» Given instruction
Rewrite the rows below, replacing "GUI agent" with "interface assistant" everywhere it occurs and leaving everything else as it is.

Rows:
§

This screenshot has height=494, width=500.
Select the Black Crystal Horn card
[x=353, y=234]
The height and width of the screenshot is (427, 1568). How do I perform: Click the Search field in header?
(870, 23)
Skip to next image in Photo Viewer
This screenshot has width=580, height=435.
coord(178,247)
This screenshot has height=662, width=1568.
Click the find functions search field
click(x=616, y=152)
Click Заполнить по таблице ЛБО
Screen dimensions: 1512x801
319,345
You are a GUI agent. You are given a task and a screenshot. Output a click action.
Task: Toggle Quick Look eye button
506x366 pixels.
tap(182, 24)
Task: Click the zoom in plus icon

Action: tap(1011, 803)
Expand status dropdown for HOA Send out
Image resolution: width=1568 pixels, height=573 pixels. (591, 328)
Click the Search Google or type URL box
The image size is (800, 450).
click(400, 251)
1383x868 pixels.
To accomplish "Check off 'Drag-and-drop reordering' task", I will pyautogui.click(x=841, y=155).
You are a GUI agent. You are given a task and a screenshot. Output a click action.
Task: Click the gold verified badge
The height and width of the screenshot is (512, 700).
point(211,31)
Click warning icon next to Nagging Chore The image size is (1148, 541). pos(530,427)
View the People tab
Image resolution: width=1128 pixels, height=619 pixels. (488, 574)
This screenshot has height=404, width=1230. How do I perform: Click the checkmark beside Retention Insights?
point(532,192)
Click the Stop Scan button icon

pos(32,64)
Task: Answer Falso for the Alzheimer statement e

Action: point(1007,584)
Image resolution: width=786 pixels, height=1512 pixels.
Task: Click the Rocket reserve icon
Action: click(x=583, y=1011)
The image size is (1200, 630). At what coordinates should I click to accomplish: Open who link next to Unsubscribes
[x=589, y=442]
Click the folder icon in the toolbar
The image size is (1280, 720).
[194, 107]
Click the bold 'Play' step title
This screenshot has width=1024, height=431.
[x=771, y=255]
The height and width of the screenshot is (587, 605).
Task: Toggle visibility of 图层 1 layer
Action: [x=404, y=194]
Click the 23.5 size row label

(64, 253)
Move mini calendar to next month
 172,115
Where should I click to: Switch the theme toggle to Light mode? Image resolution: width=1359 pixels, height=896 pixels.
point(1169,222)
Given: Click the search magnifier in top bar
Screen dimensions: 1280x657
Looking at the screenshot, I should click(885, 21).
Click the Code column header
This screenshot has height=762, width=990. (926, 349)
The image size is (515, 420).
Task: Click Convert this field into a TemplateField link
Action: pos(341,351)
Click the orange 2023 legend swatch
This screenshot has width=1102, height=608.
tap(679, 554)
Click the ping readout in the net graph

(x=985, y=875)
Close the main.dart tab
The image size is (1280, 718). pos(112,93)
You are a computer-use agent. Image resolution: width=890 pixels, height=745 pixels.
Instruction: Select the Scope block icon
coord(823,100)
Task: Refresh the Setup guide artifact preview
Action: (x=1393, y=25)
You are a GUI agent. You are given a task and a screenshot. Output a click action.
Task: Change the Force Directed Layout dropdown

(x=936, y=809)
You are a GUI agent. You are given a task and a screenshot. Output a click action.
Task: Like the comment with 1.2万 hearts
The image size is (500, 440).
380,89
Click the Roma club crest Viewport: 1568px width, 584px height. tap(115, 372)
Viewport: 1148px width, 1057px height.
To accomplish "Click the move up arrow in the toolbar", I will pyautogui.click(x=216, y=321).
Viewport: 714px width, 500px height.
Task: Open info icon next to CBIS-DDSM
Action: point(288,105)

§

» Written answer
This screenshot has height=494, width=500.
Select the Black Crystal Horn card
[x=353, y=234]
The height and width of the screenshot is (427, 1568). How do I perform: Click the Search field in header?
(870, 23)
Skip to next image in Photo Viewer
This screenshot has width=580, height=435.
coord(178,247)
This screenshot has height=662, width=1568.
Click the find functions search field
click(x=616, y=152)
Click Заполнить по таблице ЛБО
Screen dimensions: 1512x801
319,345
You are a interface assistant. You are given a task and a screenshot. Output a click action.
Task: Toggle Quick Look eye button
506x366 pixels.
tap(182, 24)
Task: Click the zoom in plus icon

Action: tap(1011, 803)
Expand status dropdown for HOA Send out
Image resolution: width=1568 pixels, height=573 pixels. (591, 328)
Click the Search Google or type URL box
The image size is (800, 450).
click(400, 251)
1383x868 pixels.
To accomplish "Check off 'Drag-and-drop reordering' task", I will pyautogui.click(x=841, y=155).
You are a interface assistant. You are given a task and a screenshot. Output a click action.
Task: Click the gold verified badge
The height and width of the screenshot is (512, 700).
point(211,31)
Click warning icon next to Nagging Chore The image size is (1148, 541). pos(530,427)
View the People tab
Image resolution: width=1128 pixels, height=619 pixels. (488, 574)
This screenshot has height=404, width=1230. How do I perform: Click the checkmark beside Retention Insights?
point(532,192)
Click the Stop Scan button icon

pos(32,64)
Task: Answer Falso for the Alzheimer statement e

Action: point(1007,584)
Image resolution: width=786 pixels, height=1512 pixels.
Task: Click the Rocket reserve icon
Action: click(x=583, y=1011)
The image size is (1200, 630). At what coordinates should I click to accomplish: Open who link next to Unsubscribes
[x=589, y=442]
Click the folder icon in the toolbar
The image size is (1280, 720).
[194, 107]
Click the bold 'Play' step title
This screenshot has width=1024, height=431.
[x=771, y=255]
The height and width of the screenshot is (587, 605).
Task: Toggle visibility of 图层 1 layer
Action: [x=404, y=194]
Click the 23.5 size row label

(64, 253)
Move mini calendar to next month
 172,115
Where should I click to: Switch the theme toggle to Light mode? Image resolution: width=1359 pixels, height=896 pixels.
point(1169,222)
Given: Click the search magnifier in top bar
Screen dimensions: 1280x657
Looking at the screenshot, I should click(885, 21).
Click the Code column header
This screenshot has height=762, width=990. (926, 349)
The image size is (515, 420).
Task: Click Convert this field into a TemplateField link
Action: pos(341,351)
Click the orange 2023 legend swatch
This screenshot has width=1102, height=608.
tap(679, 554)
Click the ping readout in the net graph

(x=985, y=875)
Close the main.dart tab
The image size is (1280, 718). pos(112,93)
You are a computer-use agent. Image resolution: width=890 pixels, height=745 pixels.
Instruction: Select the Scope block icon
coord(823,100)
Task: Refresh the Setup guide artifact preview
Action: (x=1393, y=25)
You are a interface assistant. You are given a task and a screenshot. Output a click action.
Task: Change the Force Directed Layout dropdown

(x=936, y=809)
You are a interface assistant. You are given a task and a screenshot. Output a click action.
Task: Like the comment with 1.2万 hearts
The image size is (500, 440).
380,89
Click the Roma club crest Viewport: 1568px width, 584px height. tap(115, 372)
Viewport: 1148px width, 1057px height.
To accomplish "Click the move up arrow in the toolbar", I will pyautogui.click(x=216, y=321).
Viewport: 714px width, 500px height.
Task: Open info icon next to CBIS-DDSM
Action: point(288,105)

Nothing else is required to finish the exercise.